As she learned how to navigate the mores and behaviors of being identified as a girl, my daughter started to share some of her own observations about equity and discrimination. We encouraged our sons to consider the privileges offered American boys.
When we returned to the United States, I paused to absorb the enormity of knowing my daughter will endure a struggle in society that puts her at an increased risk of hurt, humiliation, depression, addiction, and death. Transphobia will deprive her of employment, housing, healthcare, and other opportunities most people take for granted.
When it was my turn to step off the airplane at the end of the summer, I asked: “How would you like me to introduce you?”

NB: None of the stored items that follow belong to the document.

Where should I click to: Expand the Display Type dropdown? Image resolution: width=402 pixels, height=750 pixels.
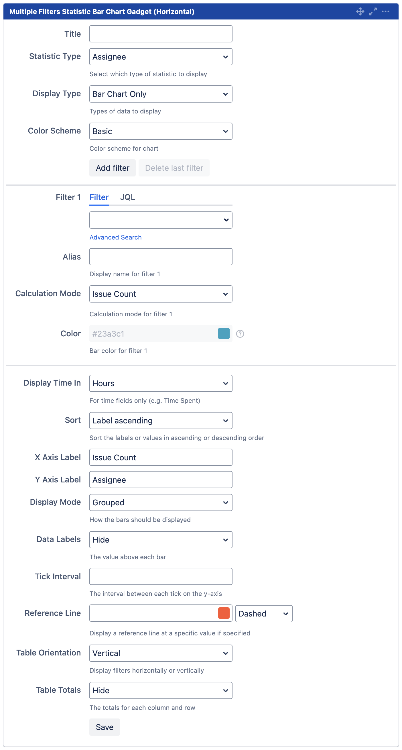[x=161, y=94]
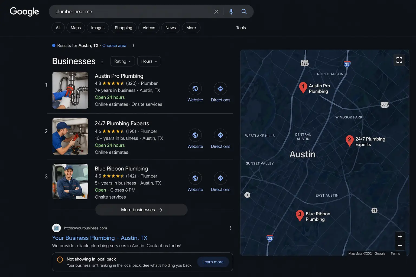Open the three-dot menu beside Businesses heading
This screenshot has width=416, height=277.
102,61
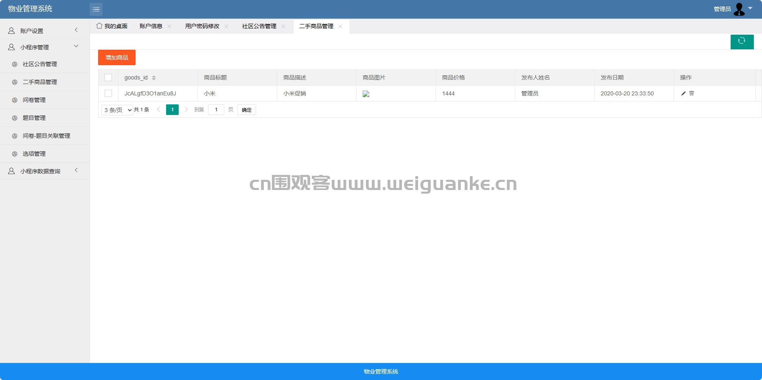Image resolution: width=762 pixels, height=380 pixels.
Task: Delete the 小米 goods row trash icon
Action: tap(692, 93)
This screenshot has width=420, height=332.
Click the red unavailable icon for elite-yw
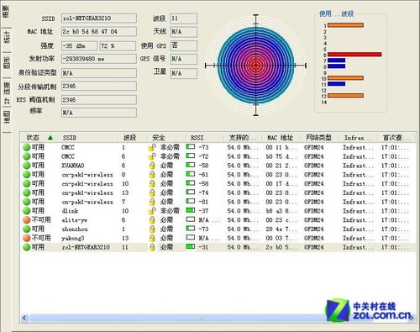click(27, 220)
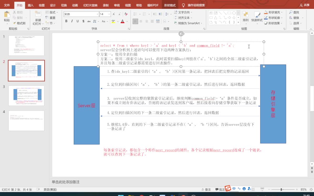Open the 形状格式 (Shape Format) tab
The height and width of the screenshot is (196, 314).
click(170, 5)
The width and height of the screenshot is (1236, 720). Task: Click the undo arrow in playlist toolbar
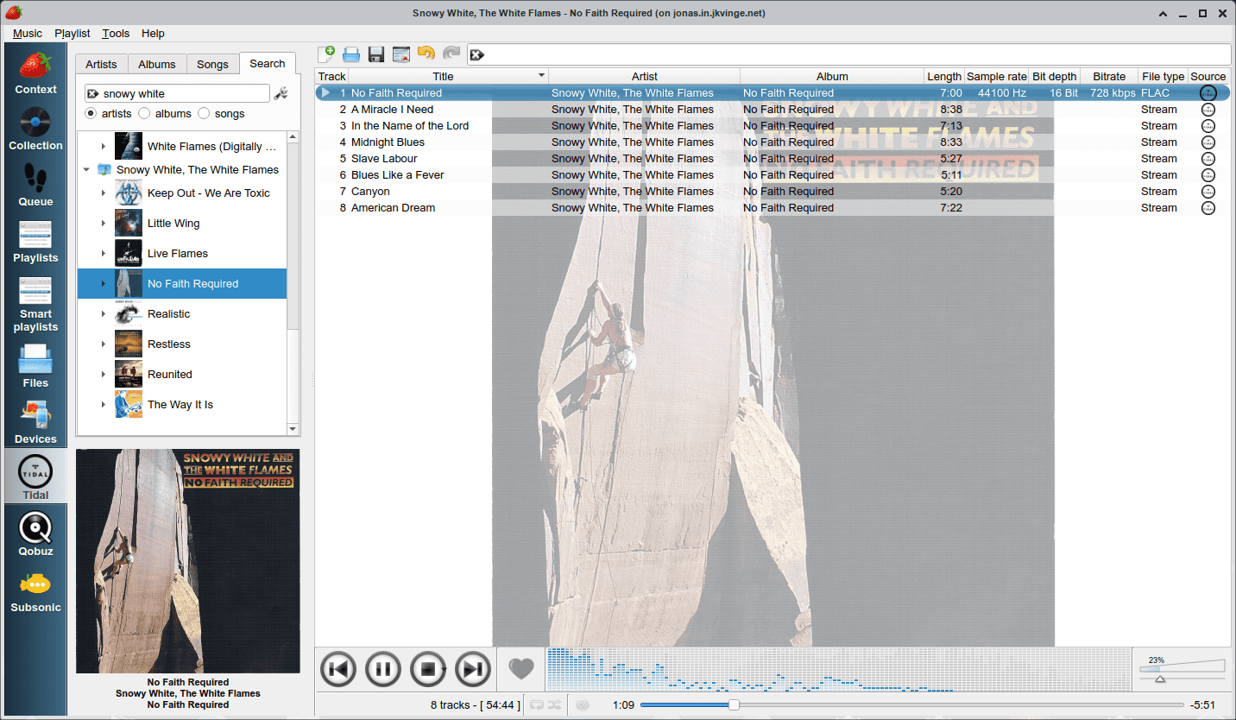click(426, 54)
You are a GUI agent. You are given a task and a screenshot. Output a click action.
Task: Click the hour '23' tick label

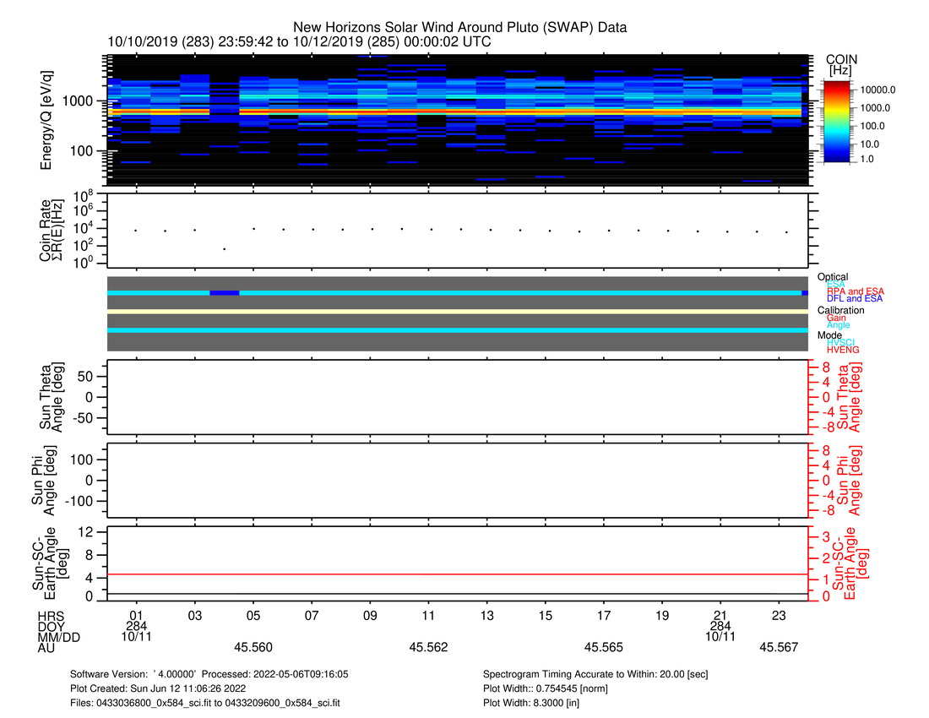[x=780, y=615]
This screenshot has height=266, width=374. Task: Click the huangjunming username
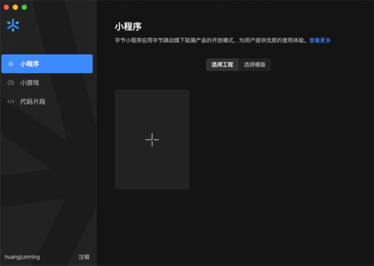coord(22,257)
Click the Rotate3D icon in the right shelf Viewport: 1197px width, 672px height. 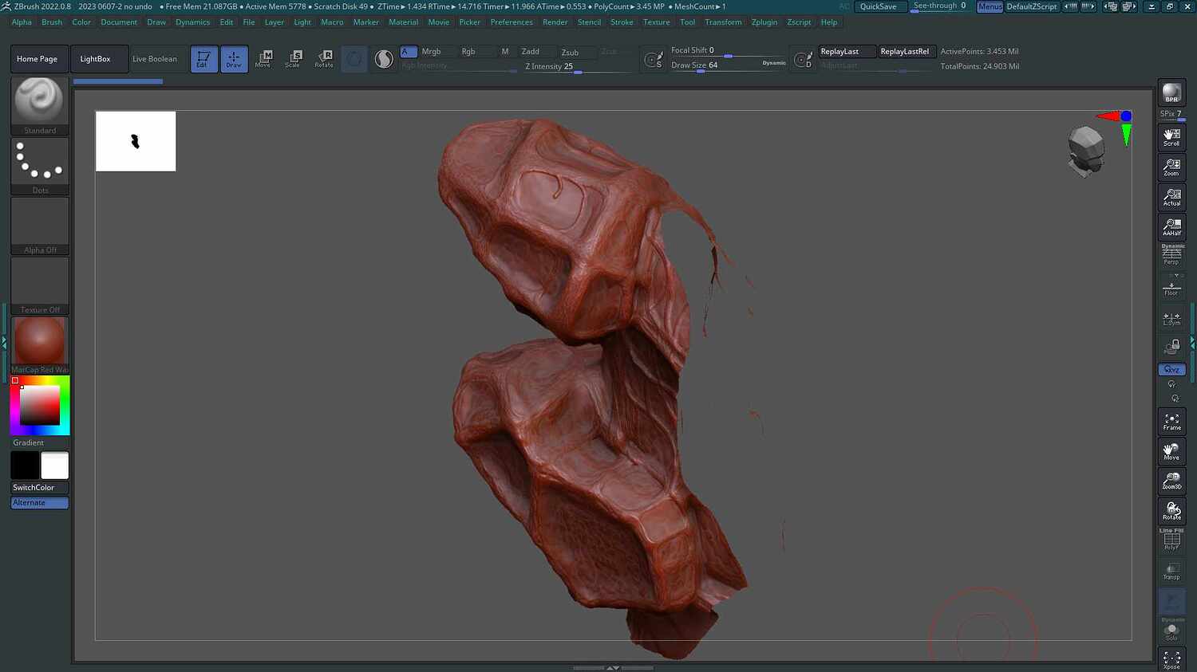point(1171,511)
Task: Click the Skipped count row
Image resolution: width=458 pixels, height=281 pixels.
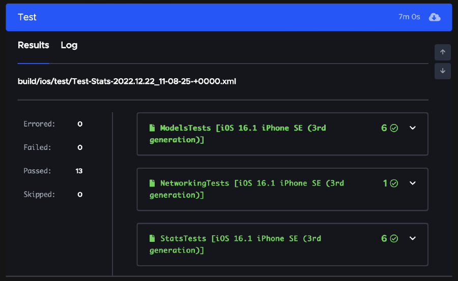Action: (52, 195)
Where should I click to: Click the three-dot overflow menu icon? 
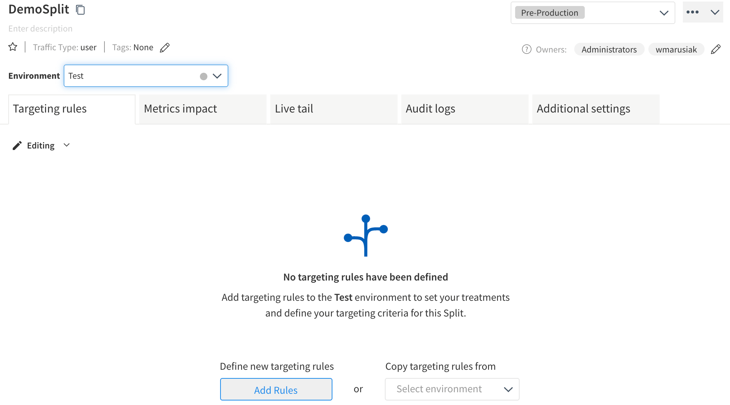tap(692, 12)
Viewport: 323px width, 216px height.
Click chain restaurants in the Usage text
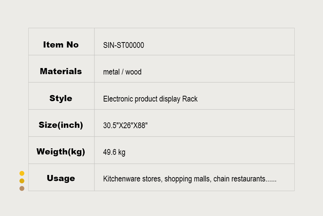click(x=239, y=179)
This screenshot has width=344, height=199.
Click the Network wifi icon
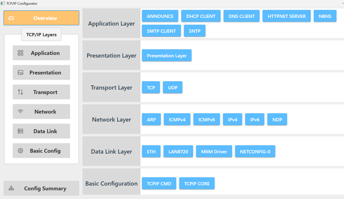click(x=20, y=112)
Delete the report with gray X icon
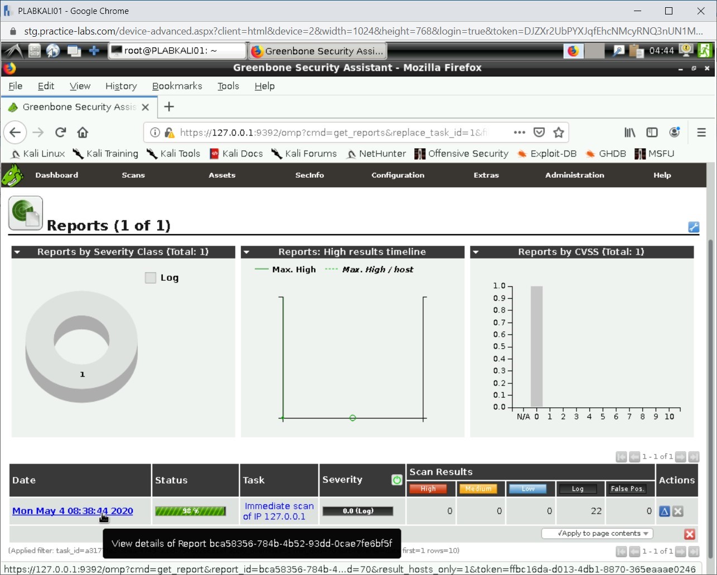The width and height of the screenshot is (717, 575). pos(678,511)
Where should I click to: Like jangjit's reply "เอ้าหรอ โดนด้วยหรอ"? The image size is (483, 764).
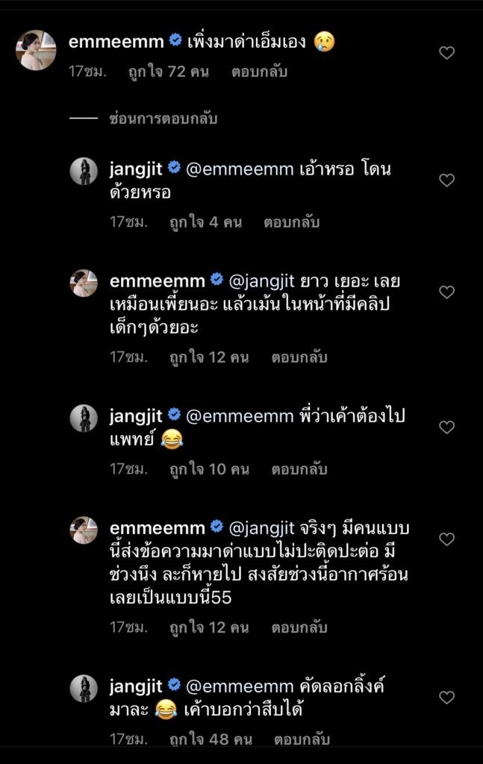point(446,181)
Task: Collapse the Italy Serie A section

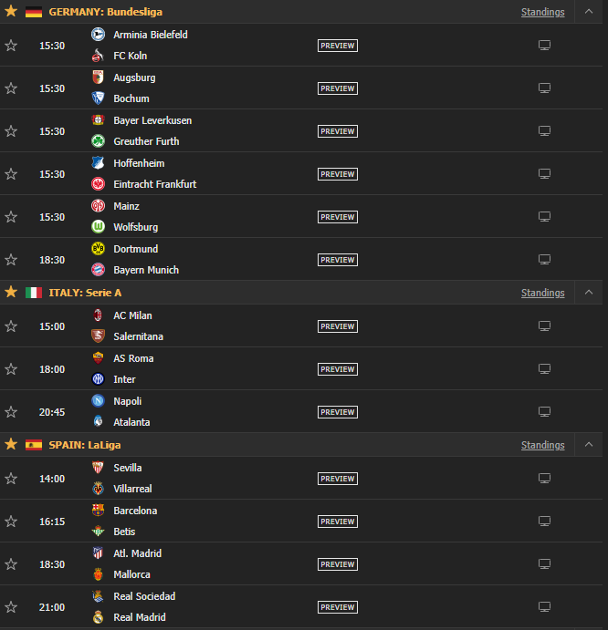Action: point(589,293)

She looked up at me and courageously said, “Mom, I’m a girl. I’m just too tired to try acting like a boy anymore.”
That evening, we went to a family wedding. My daughter wore one of my dresses and walked into the reception nervously clenching my hand. After a moment of hesitation, she smiled and ran to the dance floor. As the evening progressed, her confidence soared.
As if I just gave birth to her, I fell in love all over again and slowly said goodbye to my oldest son.
Last week we boarded another plane, this time to Washington, D.C. I wanted to encourage my hopeful and brave daughter to use her own voice to help the transgender community. We were at the Women’s March on Jan. 19 as two women, together.